E ancora, accompagnare i propri figli, quando non camminano da soli perché sono troppo piccoli per farlo, perché sanno camminare solo grazie alla nostra mano. Accompagnarli ad un incontro che ha bisogno di essere coltivato come si coltiva un'amicizia. E accompagnare anche i figli più grandi, quelli che saprebbero muoversi con le proprie gambe, ma sono paralizzati dalle infinite inquietudini che avvolgono un bambino nel divenire uomo, o dai molteplici dubbi che si fanno strada nella mente di chi sta costruendo la verità di se stesso, o più semplicemente, fermati dalle folle stanche o disilluse, che immobili ascoltano la Parola, ma non osano più sperare nella salvezza, nel miracolo di un cambiamento, nella risurrezione dall'errore.
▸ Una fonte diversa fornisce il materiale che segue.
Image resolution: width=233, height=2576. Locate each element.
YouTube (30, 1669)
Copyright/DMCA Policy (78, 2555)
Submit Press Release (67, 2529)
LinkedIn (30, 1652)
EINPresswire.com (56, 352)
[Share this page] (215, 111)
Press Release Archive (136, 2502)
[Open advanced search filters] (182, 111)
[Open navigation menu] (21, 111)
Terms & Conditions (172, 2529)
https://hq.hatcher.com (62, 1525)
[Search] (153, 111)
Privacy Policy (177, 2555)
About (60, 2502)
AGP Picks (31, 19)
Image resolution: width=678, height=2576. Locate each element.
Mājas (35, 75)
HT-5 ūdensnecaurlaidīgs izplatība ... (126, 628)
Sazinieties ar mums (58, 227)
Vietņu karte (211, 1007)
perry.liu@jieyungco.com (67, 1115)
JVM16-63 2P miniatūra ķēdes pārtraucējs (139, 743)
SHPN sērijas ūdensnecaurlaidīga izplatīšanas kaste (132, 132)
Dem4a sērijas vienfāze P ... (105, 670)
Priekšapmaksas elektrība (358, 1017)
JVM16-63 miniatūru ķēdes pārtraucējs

Di queste quattro persone non si dice null'altro: calano la barella dall'alto e poi scompaiono. Non sappiamo come abbiano commentato le parole ed il miracolo di Gesù, non sappiamo se siano andati poi a festeggiare la guarigione insieme al paralitico, o abbiano chiesto riconoscimento per il favore reso. Ma ci piace raccogliere il loro invito a scomparire dopo avere accompagnato, a non recriminare sul risultato ottenuto, o sull'uso che il paralitico ora farà della sua guarigione. Ci piace raccogliere questo invito ed imparare a non sentirci gli artefici o i responsabili della guarigione, imparare che non è la nostra parola, ma la Sua, che può salvare. A noi è chiesto solo di accompagnare, di prenderci cura di chi ci è dato di amare, e di non fermarci davanti a folle che non comprendono la sproporzione dei nostri gesti o davanti ad ostacoli che sembrerebbero insormontabili. Solo questo, e poi lo stupore di accorgerci che in ogni piccolo gesto della nostra vita possiamo ascoltare le parole di un Dio premuroso, che ci guarda sorridente e ci dice: "Ecco, io faccio una cosa nuova: proprio ora germoglia, non ve ne accorgete? Aprirò anche nel deserto una strada, immetterò fiumi nella steppa."